Below is a listing. Quote from it, exactly, the lines from the one containing "Given: Open the Connection Manager" down to the one containing "The image size is (2560, 1326).", both ends included, and nothing else.

- Dataset excerpts -
┄┄┄┄┄┄┄┄┄┄

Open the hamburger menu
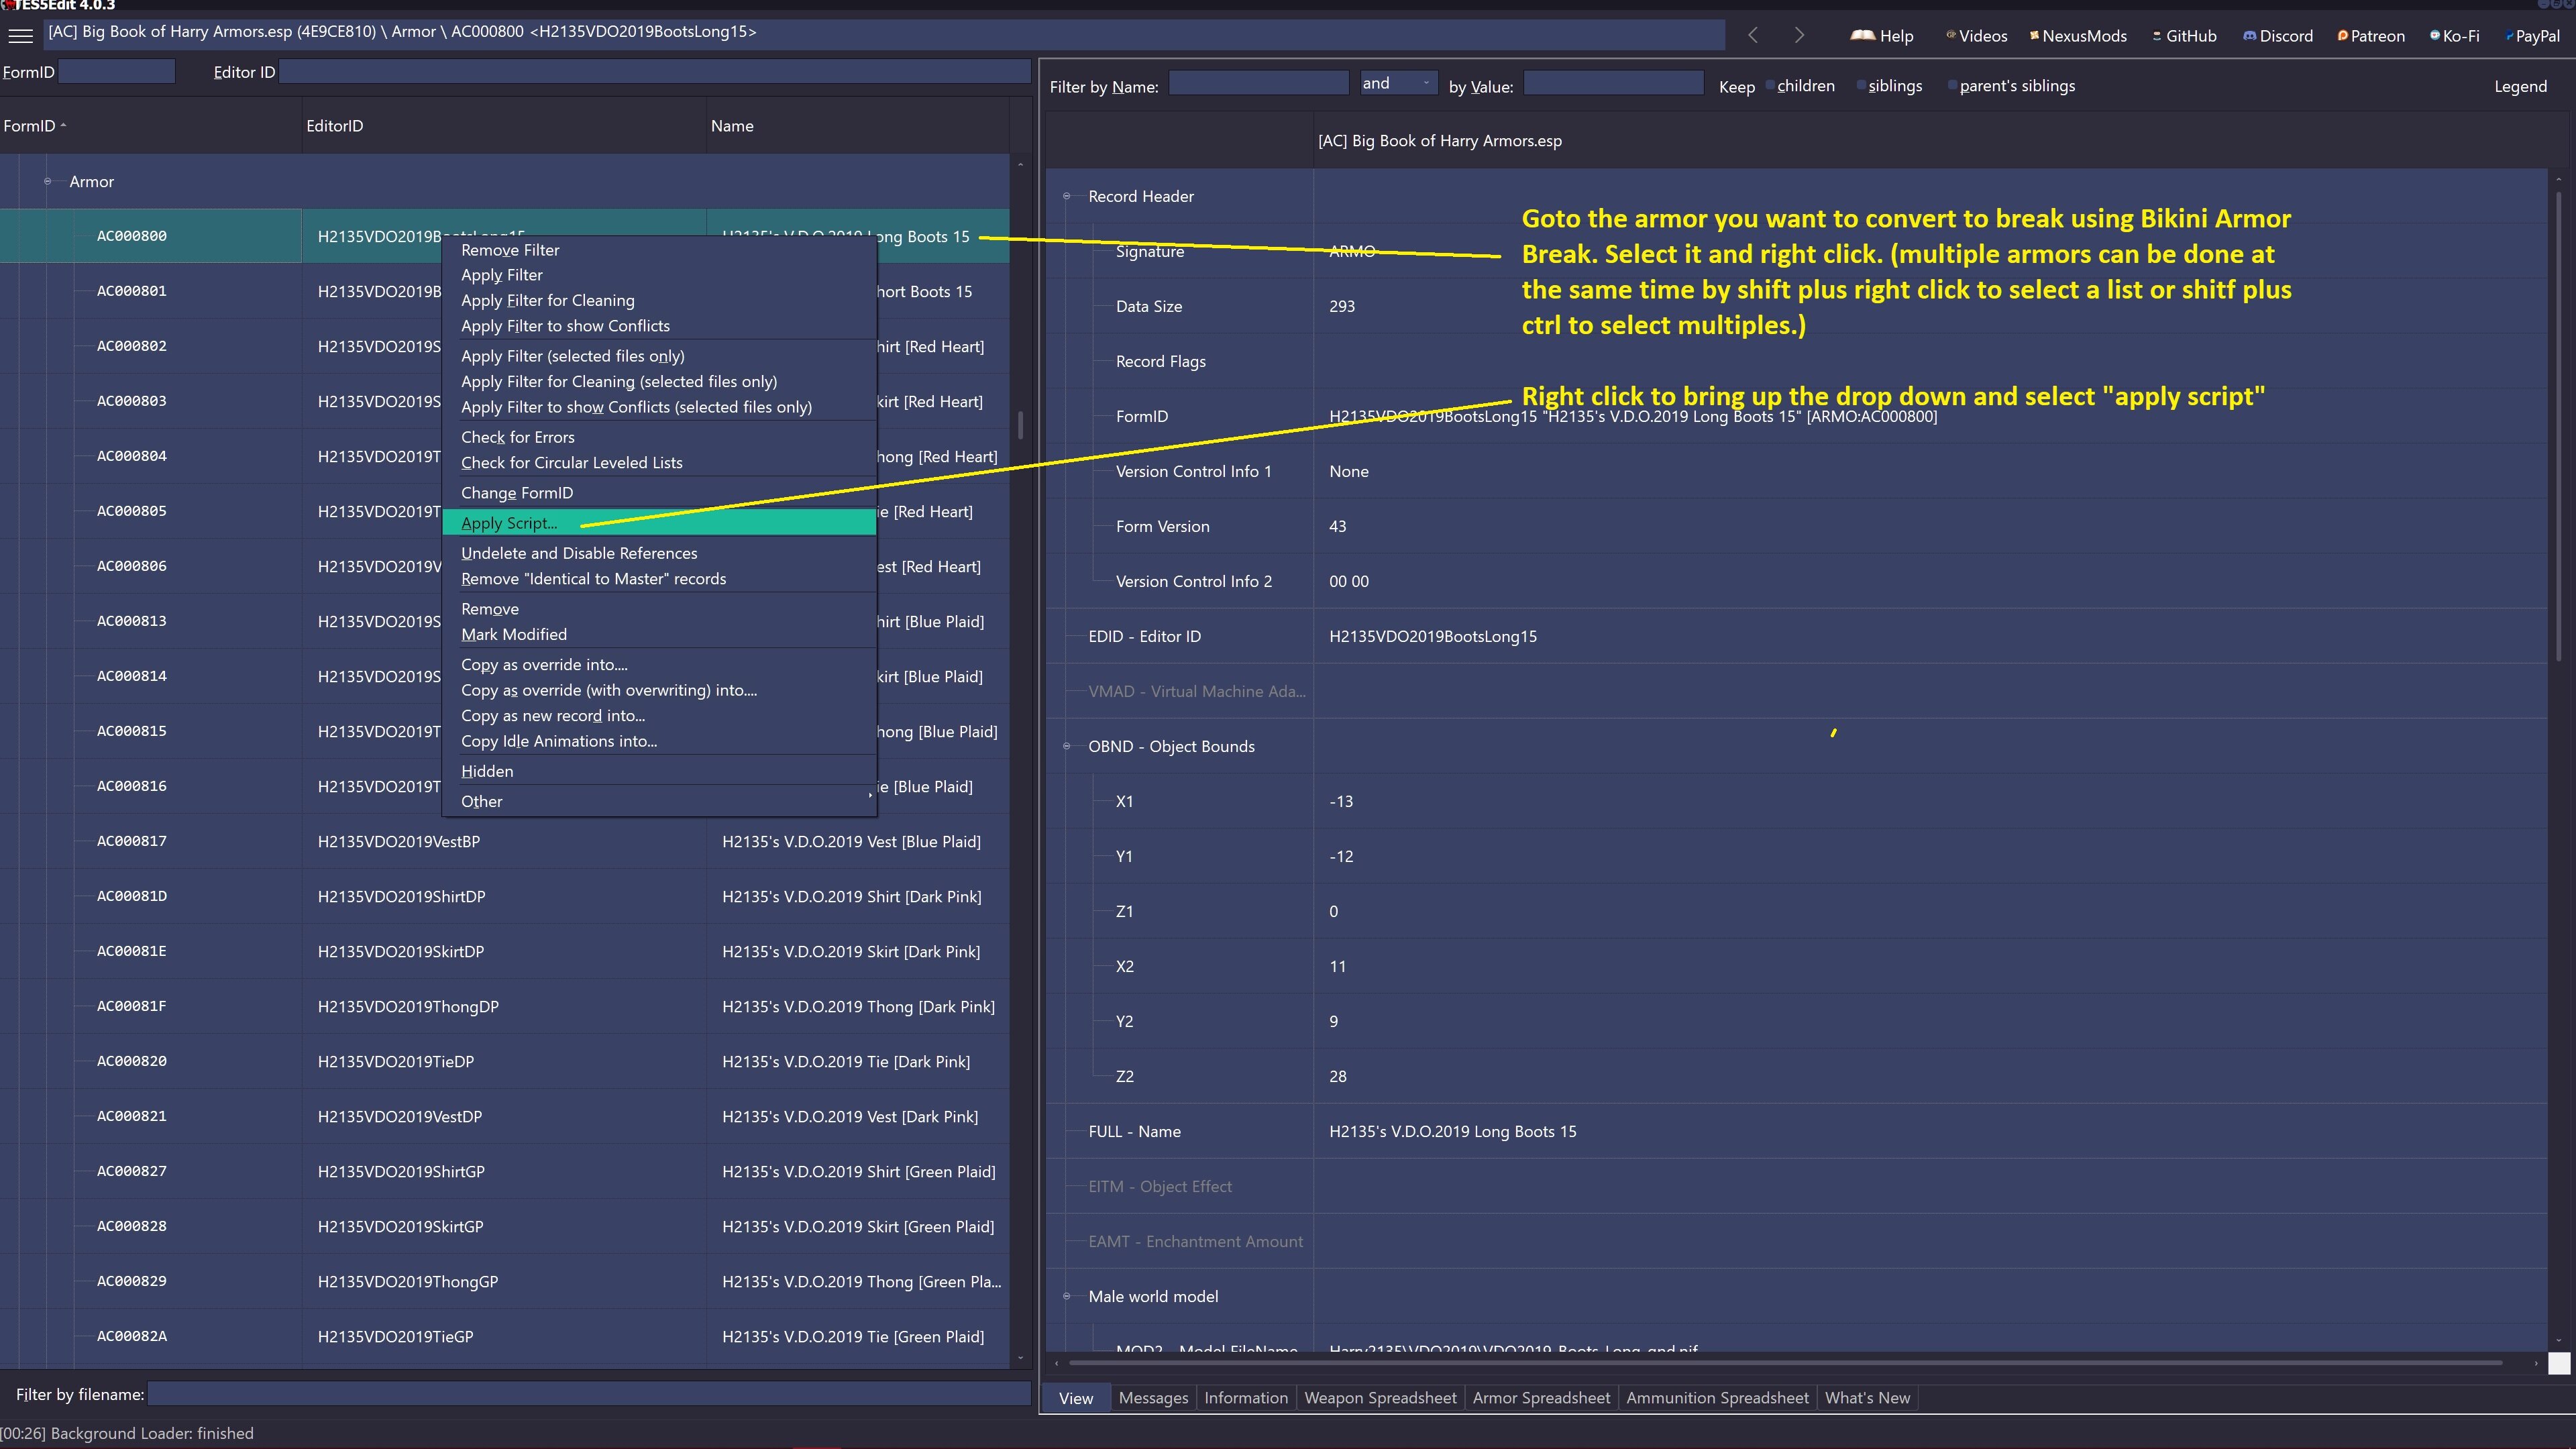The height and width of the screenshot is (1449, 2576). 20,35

┄┄┄┄┄┄┄┄┄┄

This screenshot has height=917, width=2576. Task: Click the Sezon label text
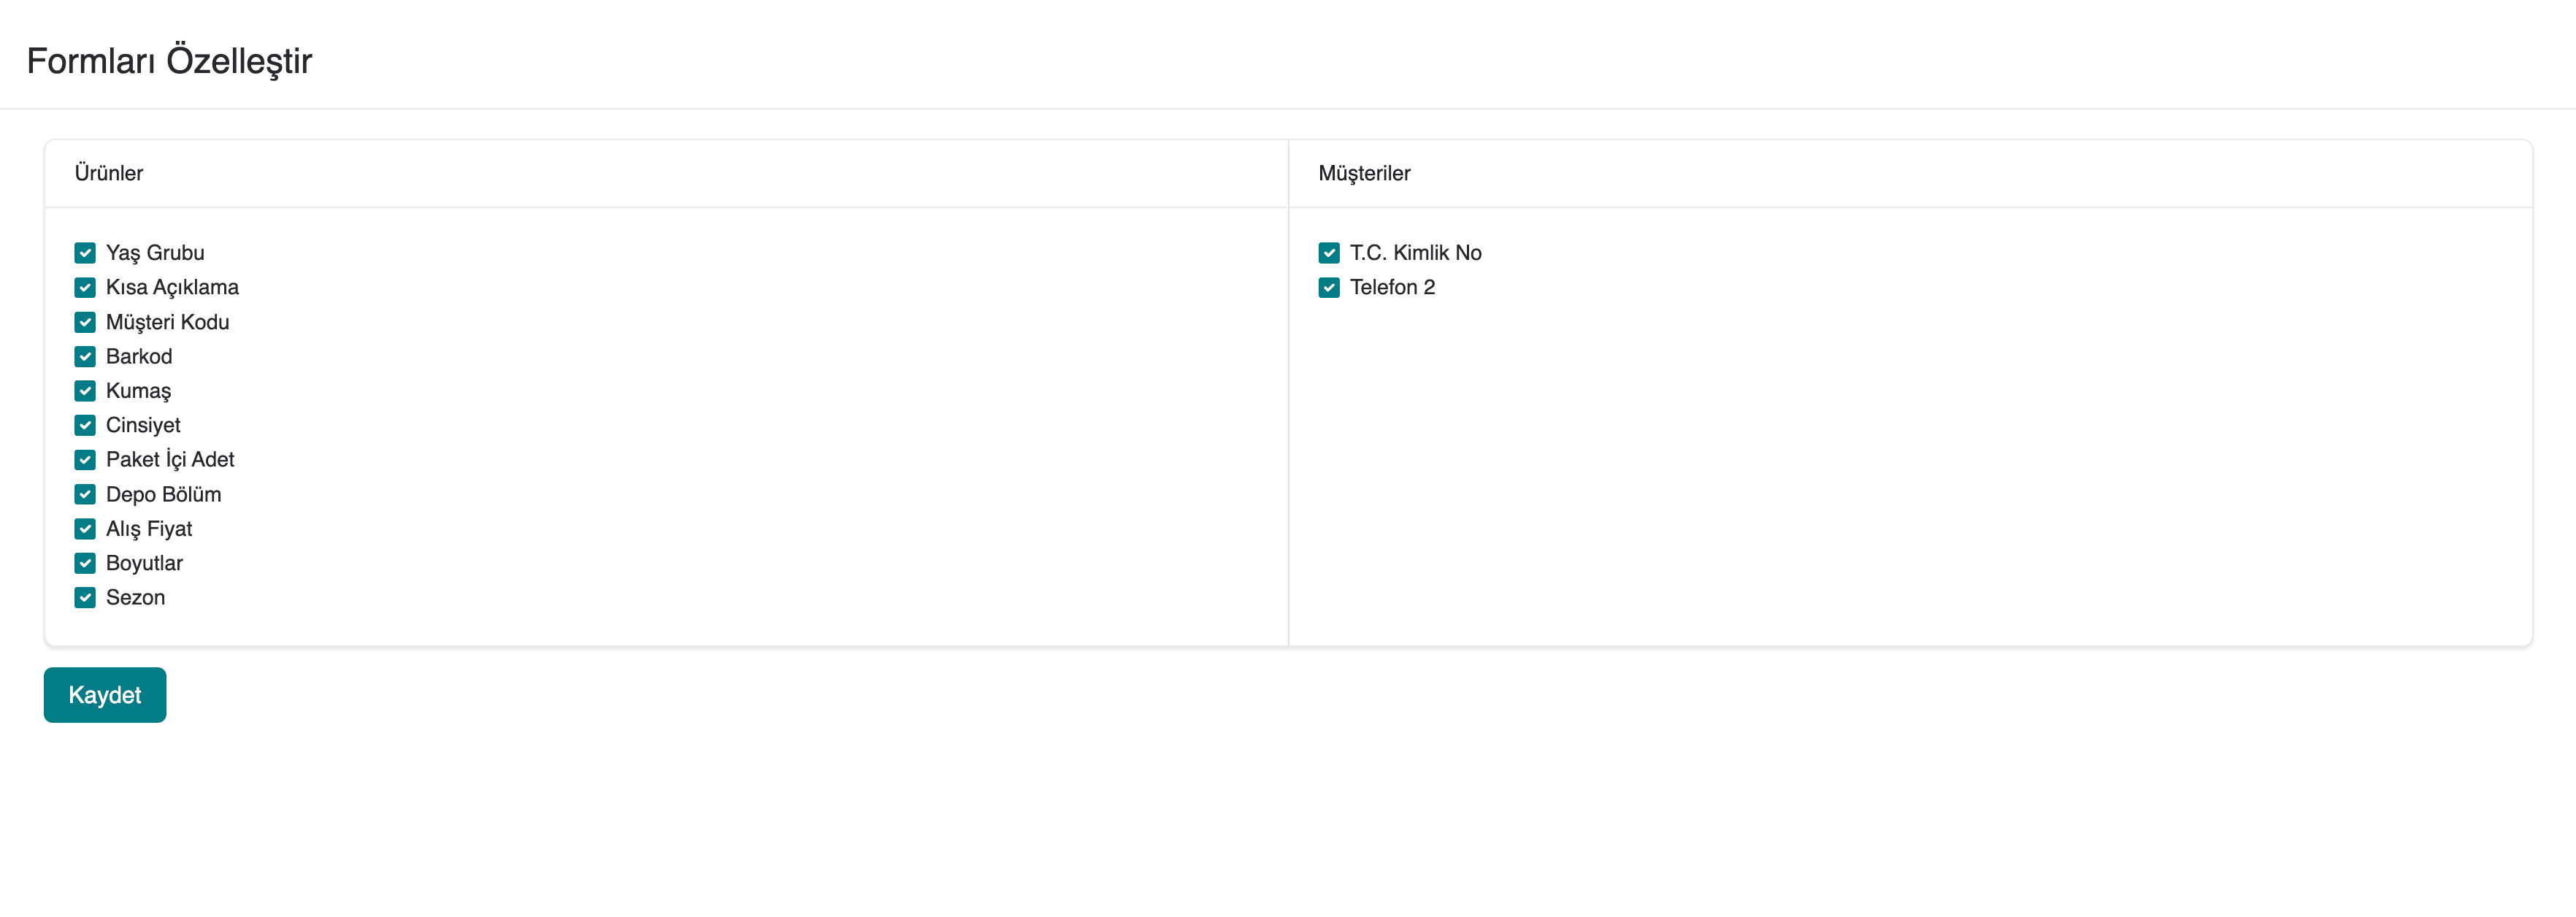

┄┄┄┄┄┄┄┄┄┄

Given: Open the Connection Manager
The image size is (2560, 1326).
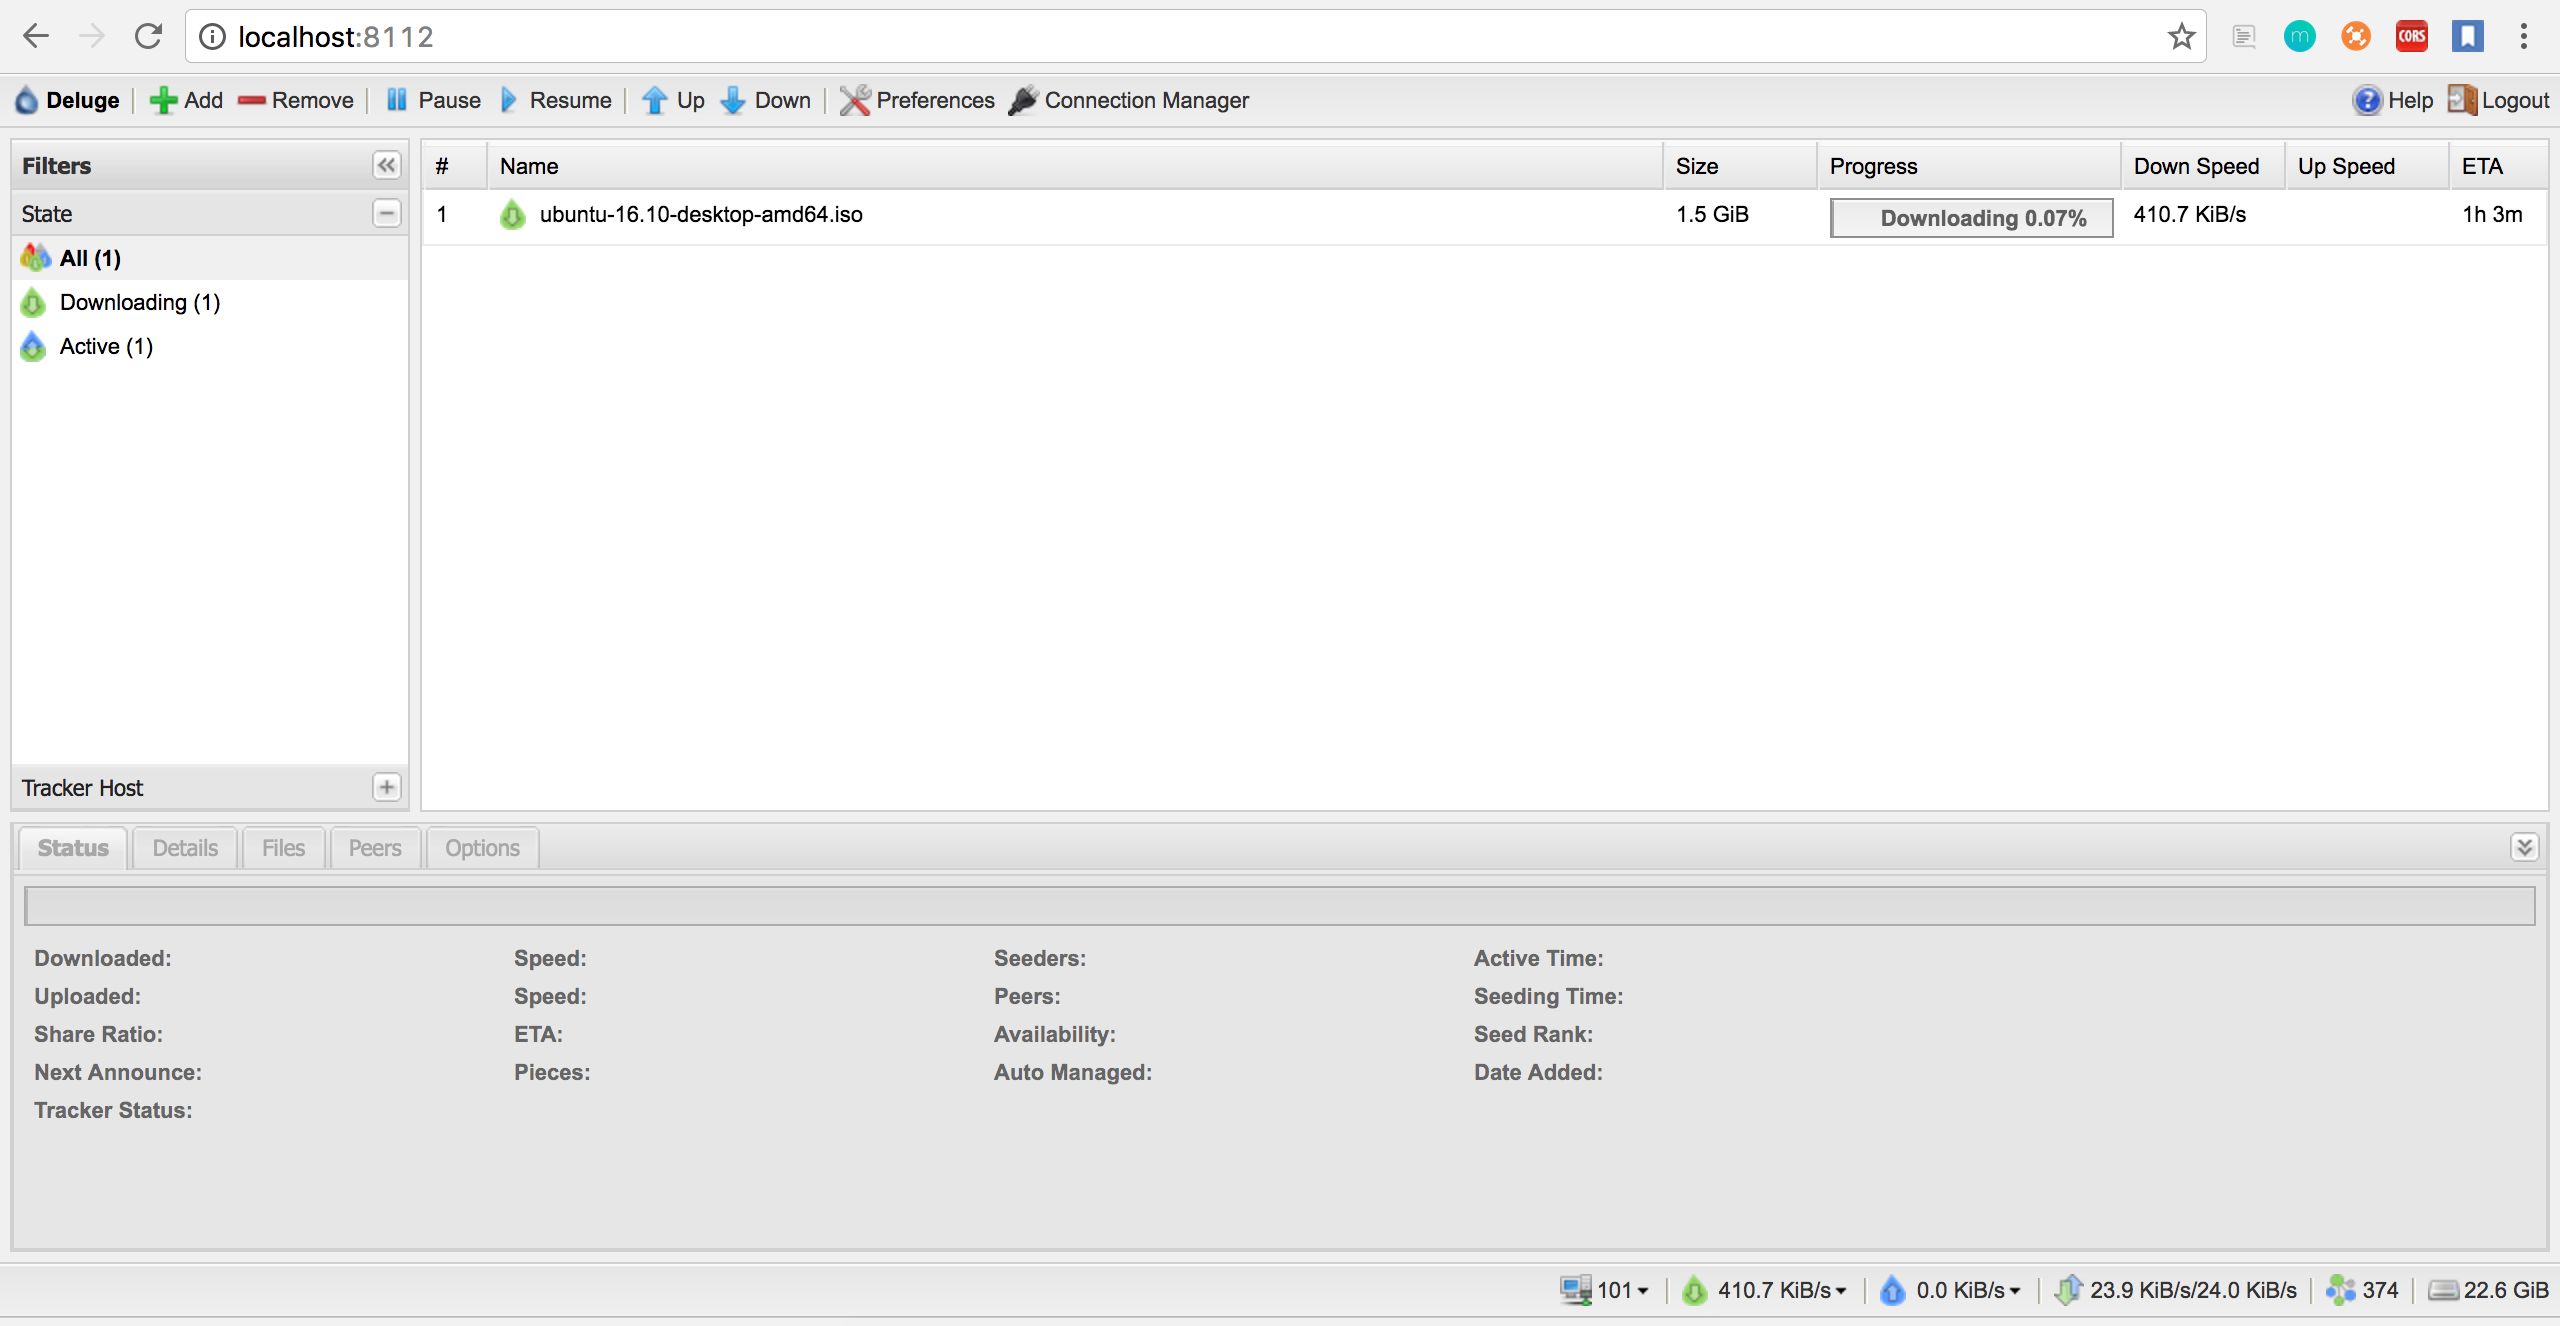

┄┄┄┄┄┄┄┄┄┄

- The completed task -
Given: Open the Connection Manager
The image size is (2560, 1326).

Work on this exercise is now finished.